Short task: Rewrite the listing lines starting at the line that contains "at (177, 362)." and ending at the line that contains "at (848, 490).", swapping "Image resolution" for "Screen size" and keeping everything else the same. Return only those lines.

Task input:
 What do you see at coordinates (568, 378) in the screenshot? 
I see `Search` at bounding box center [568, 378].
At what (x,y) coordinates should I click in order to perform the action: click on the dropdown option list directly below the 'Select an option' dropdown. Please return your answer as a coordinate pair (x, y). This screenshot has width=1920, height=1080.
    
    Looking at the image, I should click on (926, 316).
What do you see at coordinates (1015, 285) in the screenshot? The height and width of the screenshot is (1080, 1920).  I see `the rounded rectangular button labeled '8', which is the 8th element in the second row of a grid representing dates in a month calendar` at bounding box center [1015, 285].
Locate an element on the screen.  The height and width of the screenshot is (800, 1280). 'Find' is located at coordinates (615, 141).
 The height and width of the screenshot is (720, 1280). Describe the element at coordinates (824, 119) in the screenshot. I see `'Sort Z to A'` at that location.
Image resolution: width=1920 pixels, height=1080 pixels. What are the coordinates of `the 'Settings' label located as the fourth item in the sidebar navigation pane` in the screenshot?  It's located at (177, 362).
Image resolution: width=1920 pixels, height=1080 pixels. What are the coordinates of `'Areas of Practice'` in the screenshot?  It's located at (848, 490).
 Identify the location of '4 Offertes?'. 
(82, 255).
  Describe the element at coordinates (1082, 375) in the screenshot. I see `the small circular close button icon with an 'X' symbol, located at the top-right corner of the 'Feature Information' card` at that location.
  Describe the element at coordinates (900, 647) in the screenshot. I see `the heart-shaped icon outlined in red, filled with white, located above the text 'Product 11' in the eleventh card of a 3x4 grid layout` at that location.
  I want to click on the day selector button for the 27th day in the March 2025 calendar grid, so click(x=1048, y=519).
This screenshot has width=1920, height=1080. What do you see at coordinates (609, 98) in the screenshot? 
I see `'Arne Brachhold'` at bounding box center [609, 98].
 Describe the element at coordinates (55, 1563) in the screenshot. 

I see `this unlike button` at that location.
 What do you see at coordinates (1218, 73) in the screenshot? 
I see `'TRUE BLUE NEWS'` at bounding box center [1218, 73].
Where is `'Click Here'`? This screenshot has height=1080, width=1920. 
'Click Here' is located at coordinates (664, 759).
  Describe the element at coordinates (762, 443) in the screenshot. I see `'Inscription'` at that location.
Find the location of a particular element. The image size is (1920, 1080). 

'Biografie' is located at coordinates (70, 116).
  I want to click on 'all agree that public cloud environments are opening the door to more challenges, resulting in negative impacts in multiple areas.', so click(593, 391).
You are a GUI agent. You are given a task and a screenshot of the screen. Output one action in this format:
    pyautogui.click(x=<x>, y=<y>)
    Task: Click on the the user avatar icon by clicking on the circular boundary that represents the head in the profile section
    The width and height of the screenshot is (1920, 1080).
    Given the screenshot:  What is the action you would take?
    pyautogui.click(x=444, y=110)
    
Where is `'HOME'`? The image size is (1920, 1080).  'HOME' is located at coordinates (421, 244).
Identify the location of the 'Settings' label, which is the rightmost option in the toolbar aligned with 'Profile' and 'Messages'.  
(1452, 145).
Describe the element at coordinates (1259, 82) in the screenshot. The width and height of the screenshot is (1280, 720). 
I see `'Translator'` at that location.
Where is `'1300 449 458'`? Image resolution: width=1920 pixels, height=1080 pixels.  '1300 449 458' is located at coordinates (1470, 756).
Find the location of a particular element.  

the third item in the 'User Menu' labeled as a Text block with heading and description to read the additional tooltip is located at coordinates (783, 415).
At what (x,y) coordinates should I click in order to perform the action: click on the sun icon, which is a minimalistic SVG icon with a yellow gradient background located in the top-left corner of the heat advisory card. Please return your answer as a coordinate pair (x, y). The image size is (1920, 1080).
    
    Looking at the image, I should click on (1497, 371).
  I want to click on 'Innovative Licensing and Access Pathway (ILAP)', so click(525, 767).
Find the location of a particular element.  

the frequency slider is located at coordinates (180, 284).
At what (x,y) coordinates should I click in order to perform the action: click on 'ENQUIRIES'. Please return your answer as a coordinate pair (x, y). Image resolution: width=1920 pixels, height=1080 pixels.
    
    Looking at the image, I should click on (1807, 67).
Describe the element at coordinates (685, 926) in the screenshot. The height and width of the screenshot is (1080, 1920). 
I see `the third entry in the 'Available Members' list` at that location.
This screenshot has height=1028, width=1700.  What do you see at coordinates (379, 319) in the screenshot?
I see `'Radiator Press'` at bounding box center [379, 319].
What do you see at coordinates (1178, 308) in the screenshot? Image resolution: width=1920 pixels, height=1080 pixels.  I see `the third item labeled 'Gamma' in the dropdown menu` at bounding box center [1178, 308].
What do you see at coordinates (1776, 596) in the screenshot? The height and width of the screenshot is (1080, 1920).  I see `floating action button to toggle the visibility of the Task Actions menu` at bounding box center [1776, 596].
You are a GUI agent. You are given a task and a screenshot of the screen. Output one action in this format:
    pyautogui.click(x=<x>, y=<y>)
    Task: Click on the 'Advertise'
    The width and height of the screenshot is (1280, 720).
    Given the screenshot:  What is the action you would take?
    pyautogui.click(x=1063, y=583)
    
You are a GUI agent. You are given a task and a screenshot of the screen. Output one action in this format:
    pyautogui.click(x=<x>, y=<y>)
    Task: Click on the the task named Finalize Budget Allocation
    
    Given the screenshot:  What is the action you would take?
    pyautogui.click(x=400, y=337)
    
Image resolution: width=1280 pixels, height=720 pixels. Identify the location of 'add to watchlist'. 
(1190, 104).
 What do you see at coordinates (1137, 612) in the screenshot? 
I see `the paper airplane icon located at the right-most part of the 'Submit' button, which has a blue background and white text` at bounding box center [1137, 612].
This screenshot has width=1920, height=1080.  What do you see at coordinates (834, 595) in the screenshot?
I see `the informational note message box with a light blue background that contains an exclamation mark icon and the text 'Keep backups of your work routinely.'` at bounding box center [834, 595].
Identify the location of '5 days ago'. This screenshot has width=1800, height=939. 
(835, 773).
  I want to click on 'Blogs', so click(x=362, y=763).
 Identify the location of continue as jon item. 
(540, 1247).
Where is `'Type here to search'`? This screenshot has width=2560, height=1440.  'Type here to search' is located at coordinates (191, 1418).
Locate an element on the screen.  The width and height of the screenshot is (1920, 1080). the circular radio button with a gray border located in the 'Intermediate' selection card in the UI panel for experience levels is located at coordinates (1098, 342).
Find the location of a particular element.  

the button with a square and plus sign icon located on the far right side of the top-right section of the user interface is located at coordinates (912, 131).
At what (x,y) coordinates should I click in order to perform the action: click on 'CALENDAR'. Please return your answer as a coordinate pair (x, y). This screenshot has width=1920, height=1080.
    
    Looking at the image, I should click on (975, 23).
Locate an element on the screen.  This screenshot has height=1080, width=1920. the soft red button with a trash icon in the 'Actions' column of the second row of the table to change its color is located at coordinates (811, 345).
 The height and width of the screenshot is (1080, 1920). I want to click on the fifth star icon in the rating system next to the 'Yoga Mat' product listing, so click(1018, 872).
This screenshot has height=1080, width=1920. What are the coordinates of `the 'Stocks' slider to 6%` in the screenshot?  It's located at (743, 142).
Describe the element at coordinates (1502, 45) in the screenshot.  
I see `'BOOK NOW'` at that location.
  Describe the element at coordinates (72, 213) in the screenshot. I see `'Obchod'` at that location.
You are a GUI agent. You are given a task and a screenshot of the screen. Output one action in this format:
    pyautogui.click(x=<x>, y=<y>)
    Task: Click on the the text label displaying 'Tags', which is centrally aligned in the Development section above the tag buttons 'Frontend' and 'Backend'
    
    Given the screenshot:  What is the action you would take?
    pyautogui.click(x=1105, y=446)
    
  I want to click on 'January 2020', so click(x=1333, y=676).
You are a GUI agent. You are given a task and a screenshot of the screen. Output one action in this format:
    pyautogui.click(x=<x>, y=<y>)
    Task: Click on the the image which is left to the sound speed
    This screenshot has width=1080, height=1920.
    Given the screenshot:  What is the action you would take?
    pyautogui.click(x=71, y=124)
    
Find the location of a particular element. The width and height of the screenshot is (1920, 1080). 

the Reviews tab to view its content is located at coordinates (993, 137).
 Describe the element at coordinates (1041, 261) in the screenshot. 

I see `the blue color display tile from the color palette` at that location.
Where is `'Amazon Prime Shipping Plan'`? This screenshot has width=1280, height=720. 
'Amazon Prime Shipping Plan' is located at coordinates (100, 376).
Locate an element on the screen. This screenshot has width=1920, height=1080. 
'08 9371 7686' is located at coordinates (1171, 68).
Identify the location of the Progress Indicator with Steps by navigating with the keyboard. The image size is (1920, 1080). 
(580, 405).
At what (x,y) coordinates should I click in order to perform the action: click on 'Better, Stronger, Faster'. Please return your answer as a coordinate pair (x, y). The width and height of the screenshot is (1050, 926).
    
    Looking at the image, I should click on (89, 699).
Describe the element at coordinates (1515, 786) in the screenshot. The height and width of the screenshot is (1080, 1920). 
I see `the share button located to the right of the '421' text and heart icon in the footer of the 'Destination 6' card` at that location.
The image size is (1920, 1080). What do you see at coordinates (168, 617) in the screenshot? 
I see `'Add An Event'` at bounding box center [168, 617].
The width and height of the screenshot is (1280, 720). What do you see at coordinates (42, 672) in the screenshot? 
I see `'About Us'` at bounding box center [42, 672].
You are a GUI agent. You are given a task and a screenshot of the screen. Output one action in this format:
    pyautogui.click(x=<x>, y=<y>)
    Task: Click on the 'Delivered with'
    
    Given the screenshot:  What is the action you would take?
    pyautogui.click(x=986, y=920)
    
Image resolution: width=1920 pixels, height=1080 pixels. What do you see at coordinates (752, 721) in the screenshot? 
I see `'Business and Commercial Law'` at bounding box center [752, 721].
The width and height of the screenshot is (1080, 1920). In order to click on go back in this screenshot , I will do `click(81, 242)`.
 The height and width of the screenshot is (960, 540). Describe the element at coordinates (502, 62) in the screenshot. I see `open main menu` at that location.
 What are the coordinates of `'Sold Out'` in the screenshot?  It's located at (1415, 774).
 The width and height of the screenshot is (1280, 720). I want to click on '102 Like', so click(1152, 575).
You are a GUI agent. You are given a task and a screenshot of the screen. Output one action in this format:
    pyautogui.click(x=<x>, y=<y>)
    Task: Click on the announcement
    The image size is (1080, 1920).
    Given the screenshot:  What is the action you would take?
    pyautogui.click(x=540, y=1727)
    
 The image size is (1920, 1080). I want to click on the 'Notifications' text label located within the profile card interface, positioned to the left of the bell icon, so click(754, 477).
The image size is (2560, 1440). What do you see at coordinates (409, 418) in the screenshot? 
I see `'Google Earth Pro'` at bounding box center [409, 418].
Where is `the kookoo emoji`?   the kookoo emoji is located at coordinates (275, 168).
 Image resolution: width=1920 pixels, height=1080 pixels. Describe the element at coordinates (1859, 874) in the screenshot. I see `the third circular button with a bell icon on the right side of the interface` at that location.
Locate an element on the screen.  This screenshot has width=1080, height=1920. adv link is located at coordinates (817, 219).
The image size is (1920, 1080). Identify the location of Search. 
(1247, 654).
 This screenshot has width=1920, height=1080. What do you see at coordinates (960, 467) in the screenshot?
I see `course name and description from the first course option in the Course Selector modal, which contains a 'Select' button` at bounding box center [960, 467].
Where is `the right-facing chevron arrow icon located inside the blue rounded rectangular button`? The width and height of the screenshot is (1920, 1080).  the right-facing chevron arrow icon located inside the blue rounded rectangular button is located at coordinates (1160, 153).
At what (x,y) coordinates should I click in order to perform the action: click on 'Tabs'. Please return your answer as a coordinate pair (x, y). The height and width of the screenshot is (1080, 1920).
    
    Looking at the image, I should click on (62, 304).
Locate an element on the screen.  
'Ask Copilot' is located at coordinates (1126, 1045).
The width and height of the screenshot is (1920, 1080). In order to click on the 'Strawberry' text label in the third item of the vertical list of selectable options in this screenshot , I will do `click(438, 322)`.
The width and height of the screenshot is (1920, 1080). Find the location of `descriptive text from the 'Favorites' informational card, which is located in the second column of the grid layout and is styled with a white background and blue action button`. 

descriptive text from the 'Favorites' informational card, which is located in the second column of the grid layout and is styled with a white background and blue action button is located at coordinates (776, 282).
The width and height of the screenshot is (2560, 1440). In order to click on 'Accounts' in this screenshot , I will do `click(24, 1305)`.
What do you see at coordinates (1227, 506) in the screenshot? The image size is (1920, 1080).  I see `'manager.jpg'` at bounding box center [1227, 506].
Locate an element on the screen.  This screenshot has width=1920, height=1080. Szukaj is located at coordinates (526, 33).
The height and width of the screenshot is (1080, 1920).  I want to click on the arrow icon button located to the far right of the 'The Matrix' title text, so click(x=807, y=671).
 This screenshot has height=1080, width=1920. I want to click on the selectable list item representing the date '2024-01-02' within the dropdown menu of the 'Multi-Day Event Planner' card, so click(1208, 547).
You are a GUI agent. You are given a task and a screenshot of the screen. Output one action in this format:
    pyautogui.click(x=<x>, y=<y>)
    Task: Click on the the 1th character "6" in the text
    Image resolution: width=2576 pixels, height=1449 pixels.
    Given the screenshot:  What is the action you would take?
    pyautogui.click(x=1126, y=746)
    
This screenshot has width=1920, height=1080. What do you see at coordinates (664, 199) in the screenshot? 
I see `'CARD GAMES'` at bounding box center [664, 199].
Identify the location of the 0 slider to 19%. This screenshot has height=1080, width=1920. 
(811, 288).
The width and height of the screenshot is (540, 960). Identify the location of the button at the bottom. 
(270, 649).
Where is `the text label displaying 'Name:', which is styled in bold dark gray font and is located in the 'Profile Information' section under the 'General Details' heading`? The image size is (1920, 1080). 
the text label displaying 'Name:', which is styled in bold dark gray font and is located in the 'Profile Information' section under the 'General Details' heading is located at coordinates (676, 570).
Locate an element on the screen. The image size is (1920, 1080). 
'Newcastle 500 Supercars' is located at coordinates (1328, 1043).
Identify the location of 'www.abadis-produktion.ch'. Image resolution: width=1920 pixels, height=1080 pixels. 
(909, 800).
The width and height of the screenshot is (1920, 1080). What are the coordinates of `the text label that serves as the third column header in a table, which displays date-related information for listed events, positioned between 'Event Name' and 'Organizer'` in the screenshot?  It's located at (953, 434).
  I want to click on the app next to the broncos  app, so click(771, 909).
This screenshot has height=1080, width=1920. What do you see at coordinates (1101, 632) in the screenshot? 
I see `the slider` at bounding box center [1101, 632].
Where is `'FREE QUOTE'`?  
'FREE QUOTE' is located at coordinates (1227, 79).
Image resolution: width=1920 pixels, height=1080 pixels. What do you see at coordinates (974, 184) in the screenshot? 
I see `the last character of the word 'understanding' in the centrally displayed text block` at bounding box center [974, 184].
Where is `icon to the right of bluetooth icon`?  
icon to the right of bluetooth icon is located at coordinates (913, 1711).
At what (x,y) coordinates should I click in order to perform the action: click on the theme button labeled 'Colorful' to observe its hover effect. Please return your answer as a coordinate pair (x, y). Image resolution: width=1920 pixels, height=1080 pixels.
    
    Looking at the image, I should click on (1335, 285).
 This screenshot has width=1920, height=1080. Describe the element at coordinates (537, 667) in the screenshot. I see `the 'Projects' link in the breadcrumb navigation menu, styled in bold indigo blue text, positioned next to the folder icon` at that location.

Written answer:
Screen size: width=1920 pixels, height=1080 pixels. What are the coordinates of `the 'Settings' label located as the fourth item in the sidebar navigation pane` in the screenshot?  It's located at (177, 362).
Screen size: width=1920 pixels, height=1080 pixels. What are the coordinates of `'Areas of Practice'` in the screenshot?  It's located at (848, 490).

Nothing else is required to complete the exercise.